John Hood at NRO lays out here three smart rules-of-the-road for conservatives:
“My suggestion is that in seeking to grapple with the challenge, conservatives start with some basic operating assumptions:
1. No matter how good or necessary it may sound, any idea to vastly expand government power that was hatched over a few days should be suspect. It’s probably wrong in particulars, if not in generalities.
2. No matter how good or necessary it may sound, any idea to grant vastly expanded federal power to persons yet unknown — just weeks before a presidential election — should be suspect. It doesn’t take much imagination to see just how terrifying this could be by, say, February.
3. Any plan to force American taxpayers to bail out big business or freaked-out rich people should be suspect. Given the imbalance of political and lobbying power, it’s not hard to figure out who will likely come out on the short end of the stick.” (Underscoring Forum’s.)

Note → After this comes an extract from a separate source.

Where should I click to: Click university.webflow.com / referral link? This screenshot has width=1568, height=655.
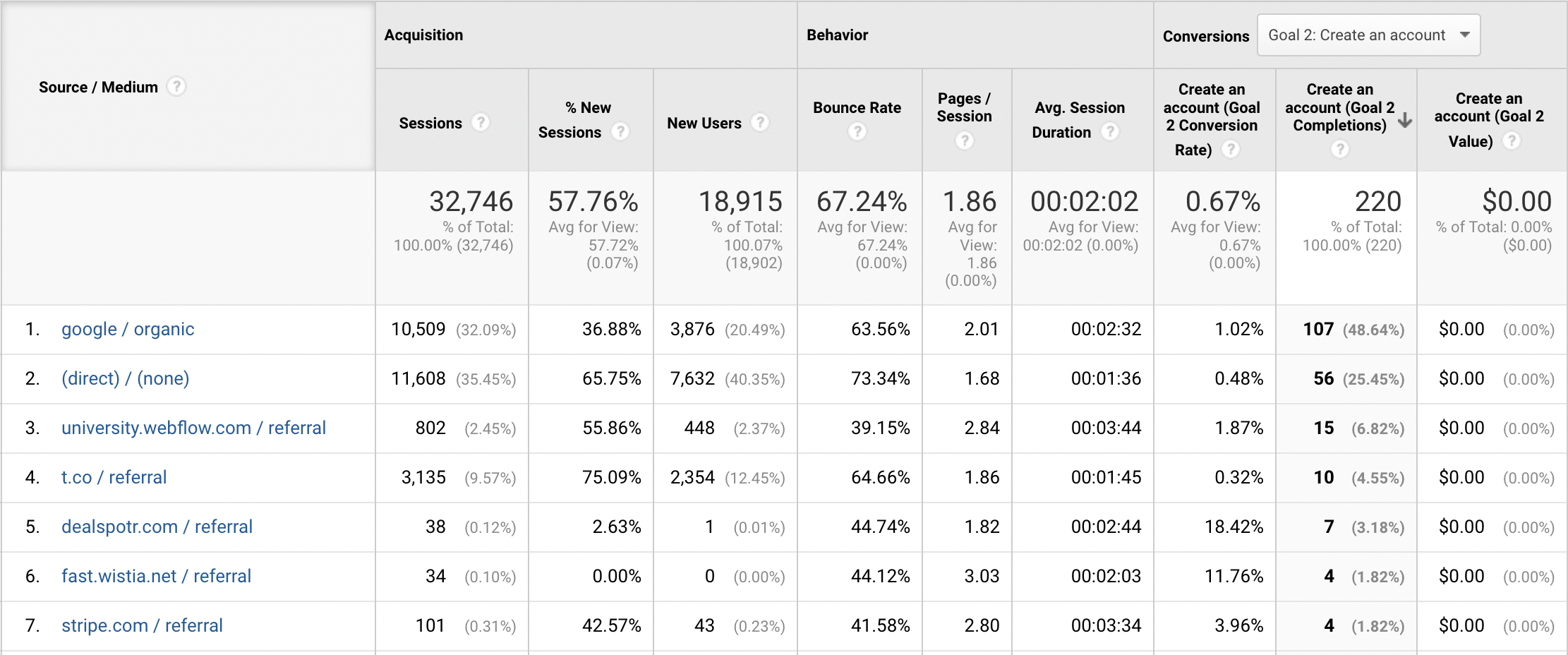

As one might expect, the Senate Republican (minority) leader is taking a less critical look at the bailout here:
“Over the weekend, Congress received a straightforward, four-page Main Street Rescue Plan aimed at protecting millions of American families and small businesses from the potentially devastating effects of a credit meltdown.”

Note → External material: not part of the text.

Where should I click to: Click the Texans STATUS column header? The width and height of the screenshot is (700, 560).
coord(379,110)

South Carolina Republican senator Jim DeMint however takes a different view here:
“It’s a sad fact, but Americans can no longer trust the economic information they are getting from this Administration. The Administration said the bailout of Bear Stearns would stop the bleeding and solve the problem, but they were wrong. They said $150 billion in new government spending using rebate checks would solve the problem, but they were wrong again. They said new authority to bailout Fannie Mae and Freddie Mac would solve the problem without being used, but they were wrong again. Now they want us to trust them to spend nearly a trillion dollars on more government bailouts. It’s completely irresponsible and I cannot support it.”
But it is clear that the administration’s engineers have their legislative locomotive on full throttle. Treasury Secretary Henry Paulson declares here:
“Over these past days, it has become clear that there is bipartisan consensus for an urgent legislative solution. We need to build upon this spirit to enact this bill quickly and cleanly, and avoid slowing it down with other provisions that are unrelated or don’t have broad support. This troubled asset purchase program on its own is the single most effective thing we can do to help homeowners, the American people and stimulate our economy.
Earlier this year, Congress and the Administration came together quickly and effectively to enact a stimulus package that has helped hard-working Americans and boosted our economy. We acted cooperatively and faster than anyone thought possible. Today we face a much more challenging situation that requires bipartisan discipline and urgency.”
The Paulson comment on the so-called stimulus package here speaks volumes on this administration’s mind-set.